(Pixel coordinate grounding data)
══════════════════════════════

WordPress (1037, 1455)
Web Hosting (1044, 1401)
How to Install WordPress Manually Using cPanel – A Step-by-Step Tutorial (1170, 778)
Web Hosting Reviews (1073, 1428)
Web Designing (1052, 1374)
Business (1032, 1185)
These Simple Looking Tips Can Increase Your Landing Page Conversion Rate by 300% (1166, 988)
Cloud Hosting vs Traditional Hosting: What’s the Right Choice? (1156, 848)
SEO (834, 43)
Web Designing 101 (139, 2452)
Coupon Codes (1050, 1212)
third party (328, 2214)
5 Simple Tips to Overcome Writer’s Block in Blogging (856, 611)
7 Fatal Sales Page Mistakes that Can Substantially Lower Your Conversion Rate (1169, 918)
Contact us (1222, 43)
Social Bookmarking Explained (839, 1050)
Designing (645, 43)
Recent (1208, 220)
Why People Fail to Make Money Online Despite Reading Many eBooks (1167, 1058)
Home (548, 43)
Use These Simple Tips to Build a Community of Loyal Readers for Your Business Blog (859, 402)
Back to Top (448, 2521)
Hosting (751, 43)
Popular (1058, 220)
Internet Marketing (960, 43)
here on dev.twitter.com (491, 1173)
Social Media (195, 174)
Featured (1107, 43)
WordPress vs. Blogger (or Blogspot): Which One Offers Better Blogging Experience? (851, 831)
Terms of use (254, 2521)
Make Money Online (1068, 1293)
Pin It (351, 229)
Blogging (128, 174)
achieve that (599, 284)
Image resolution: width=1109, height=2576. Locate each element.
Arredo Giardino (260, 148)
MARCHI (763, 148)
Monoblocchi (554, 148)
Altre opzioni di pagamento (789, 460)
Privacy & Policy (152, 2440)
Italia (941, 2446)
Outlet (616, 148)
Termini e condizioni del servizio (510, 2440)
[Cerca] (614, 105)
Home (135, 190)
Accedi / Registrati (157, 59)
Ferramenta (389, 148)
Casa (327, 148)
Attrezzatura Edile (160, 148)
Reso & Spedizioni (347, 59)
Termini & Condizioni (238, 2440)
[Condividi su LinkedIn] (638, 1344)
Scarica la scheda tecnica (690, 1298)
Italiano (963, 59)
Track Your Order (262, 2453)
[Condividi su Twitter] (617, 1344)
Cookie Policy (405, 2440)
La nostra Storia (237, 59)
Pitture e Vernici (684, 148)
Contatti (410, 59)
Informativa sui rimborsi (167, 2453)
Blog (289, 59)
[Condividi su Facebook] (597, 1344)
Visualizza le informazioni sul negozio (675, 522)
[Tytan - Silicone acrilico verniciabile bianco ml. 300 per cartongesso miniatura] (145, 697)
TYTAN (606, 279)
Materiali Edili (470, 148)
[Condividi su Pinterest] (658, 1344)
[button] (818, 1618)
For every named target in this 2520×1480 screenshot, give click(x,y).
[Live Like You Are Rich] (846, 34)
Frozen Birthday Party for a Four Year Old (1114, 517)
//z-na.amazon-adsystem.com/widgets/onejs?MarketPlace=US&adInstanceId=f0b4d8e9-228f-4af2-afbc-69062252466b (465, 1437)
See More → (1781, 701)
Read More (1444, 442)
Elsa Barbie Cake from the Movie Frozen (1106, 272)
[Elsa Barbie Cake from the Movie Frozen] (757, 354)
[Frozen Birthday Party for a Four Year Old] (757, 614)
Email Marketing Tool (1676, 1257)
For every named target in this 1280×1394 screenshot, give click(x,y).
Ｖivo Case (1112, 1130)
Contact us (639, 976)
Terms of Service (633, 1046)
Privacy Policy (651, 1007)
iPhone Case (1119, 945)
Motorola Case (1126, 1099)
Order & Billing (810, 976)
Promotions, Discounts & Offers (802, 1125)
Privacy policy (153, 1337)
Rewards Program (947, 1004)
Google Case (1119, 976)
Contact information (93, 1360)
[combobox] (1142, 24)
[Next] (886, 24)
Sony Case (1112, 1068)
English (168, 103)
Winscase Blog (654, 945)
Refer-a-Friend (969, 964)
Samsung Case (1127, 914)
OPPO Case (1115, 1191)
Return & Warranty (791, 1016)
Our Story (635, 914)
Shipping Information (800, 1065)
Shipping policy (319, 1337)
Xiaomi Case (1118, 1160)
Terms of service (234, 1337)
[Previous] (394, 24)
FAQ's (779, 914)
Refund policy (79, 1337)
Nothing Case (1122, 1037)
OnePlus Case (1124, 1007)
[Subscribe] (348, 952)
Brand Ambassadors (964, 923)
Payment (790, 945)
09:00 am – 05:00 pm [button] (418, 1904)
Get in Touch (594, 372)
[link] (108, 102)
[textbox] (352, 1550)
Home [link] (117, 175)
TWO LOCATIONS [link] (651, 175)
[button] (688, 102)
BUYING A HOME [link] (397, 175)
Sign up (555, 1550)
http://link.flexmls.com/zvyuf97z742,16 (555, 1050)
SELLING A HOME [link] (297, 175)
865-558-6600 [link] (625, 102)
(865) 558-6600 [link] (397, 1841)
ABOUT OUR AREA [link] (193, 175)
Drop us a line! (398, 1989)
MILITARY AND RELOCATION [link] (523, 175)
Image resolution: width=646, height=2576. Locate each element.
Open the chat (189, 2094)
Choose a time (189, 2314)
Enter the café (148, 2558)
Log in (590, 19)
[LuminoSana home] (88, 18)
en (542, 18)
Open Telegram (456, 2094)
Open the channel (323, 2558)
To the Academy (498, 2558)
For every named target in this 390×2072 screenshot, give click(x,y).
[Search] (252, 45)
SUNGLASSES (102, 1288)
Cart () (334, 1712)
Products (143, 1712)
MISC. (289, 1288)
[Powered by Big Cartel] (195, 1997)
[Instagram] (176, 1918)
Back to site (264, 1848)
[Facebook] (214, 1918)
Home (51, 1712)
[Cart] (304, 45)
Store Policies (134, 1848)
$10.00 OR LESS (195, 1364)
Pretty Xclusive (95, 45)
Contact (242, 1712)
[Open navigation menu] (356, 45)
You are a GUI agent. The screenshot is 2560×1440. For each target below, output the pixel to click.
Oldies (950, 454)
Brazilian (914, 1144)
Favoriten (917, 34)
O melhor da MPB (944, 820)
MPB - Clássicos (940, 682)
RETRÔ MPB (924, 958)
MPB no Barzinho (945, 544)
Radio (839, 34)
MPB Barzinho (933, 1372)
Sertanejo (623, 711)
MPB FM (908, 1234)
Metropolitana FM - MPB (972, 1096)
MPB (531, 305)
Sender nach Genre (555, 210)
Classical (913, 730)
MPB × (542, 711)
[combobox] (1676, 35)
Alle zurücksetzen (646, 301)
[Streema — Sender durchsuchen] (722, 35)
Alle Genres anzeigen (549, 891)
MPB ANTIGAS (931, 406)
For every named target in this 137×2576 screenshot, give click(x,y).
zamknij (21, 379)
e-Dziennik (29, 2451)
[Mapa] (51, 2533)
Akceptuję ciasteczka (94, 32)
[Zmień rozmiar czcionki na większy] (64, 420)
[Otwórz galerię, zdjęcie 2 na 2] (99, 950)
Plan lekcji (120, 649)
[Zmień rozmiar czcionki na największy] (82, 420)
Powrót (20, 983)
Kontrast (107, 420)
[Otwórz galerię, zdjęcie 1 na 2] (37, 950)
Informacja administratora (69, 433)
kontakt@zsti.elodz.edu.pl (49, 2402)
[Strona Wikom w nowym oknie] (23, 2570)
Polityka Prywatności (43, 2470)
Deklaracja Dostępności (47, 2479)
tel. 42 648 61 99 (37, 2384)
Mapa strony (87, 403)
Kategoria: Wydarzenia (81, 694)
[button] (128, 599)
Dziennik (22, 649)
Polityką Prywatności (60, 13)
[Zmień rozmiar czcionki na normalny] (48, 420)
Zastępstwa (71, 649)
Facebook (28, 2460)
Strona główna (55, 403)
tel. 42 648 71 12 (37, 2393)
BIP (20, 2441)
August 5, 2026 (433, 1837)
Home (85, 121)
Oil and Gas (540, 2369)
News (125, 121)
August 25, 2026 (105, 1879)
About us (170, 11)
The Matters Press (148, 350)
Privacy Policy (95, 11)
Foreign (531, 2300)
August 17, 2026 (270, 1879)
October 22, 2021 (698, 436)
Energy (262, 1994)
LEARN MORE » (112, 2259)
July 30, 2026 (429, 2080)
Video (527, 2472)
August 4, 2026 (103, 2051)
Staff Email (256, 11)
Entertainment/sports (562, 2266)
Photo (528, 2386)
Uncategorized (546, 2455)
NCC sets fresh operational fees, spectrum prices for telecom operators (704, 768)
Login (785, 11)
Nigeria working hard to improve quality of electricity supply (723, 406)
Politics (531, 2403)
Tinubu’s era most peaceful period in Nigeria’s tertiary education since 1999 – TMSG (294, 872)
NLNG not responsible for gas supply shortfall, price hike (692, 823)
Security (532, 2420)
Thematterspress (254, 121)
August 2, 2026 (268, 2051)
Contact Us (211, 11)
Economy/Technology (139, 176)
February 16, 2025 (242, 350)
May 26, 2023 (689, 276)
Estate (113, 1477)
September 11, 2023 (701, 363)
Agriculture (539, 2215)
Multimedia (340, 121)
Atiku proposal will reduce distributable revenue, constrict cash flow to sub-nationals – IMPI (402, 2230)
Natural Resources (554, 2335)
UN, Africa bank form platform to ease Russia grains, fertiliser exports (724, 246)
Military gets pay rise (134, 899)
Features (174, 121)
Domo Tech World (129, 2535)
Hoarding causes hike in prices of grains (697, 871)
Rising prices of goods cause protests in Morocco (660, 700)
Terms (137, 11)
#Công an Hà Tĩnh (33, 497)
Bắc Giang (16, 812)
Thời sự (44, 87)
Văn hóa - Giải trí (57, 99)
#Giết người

══════════════════════════════

Provide the count of lines above containing "that", without any added words.

2